May 12, 2004: Probation Protest
1200 staff from throughout England and Wales lobbied against plans to merge the probation and prison services into the new National Offenders Management Service (NOMS). The rally reflected widespread concern amongst probation staff about the transition to NOMS, due to commence on June 1, 2004.
The rally was organised by Napo, the trade union representing over 7500 probation and family court staff. Napo believes that NOMS will mean greater bureaucracy and confusion. According to a Napo statement:
“The Probation Service was last reorganised in April, 2001, is chronically underfunded and understaffed and does not need yet another reorganisation. Staff also feel they are being cajoled into accepting the changes with the threat of contestability or privatisation if they do not meet arbitrarily set targets.”
Napo general secretary Judy McKnight told the rally:
"Today our fight is not just about seeking to preserve our standards and ethos and values, and yes, all those issues are at risk again, but it is also much more. It is about the opposing destruction of the service in its entirety, by splitting it in two, and casting it out to the wolves of the private sector."
Speakers from the three major political parties who opposed the planned merger included Labour MP Bob Marshall-Andrews. He argued that offenders were best dealt with via rehabilitation rather than punishment and prison. If NOMS moved away from this principle, it represented a “ghastly Orwellian idea."
The Home Office plans to introduce “contestability” by 2009 and allow private organisations and voluntary agencies to compete with the public sector, The Home Office perspective suggests that developing a market will enable value for money for the taxpayer and reduced offending, and ensure that the service can benefit from private sector input.
Napo sees the move to allow this as effectively introducing privatisation, and inherently problematic in that public protection may be compromised by private firms cutting corners.
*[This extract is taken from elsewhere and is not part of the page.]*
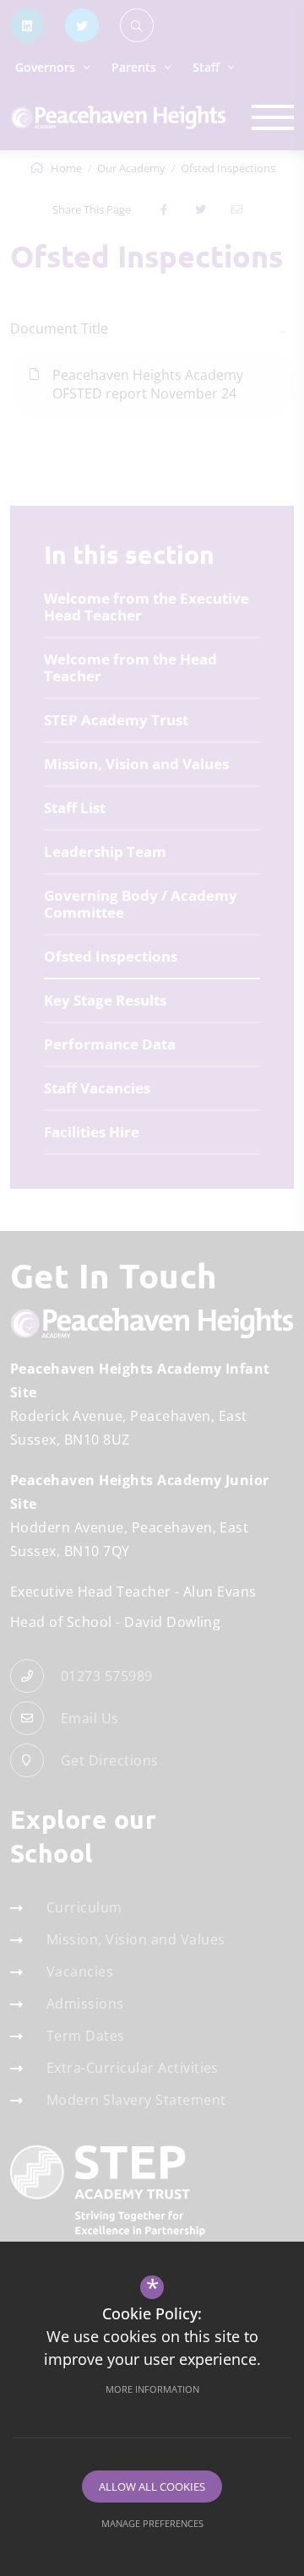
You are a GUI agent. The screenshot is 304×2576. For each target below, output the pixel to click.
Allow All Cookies (152, 2486)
Members of Parliament were urged by Napo to sign an early day motion which endorses the work of the Probation and Prison Services and urges that these be properly funded to allow them to carry out all their statutory duties free of the threat of contestability. According to a Napo press release:
"The Probation Service was last reorganised in April 2001, is chronically underfunded and understaffed and does not need yet another reorganisation."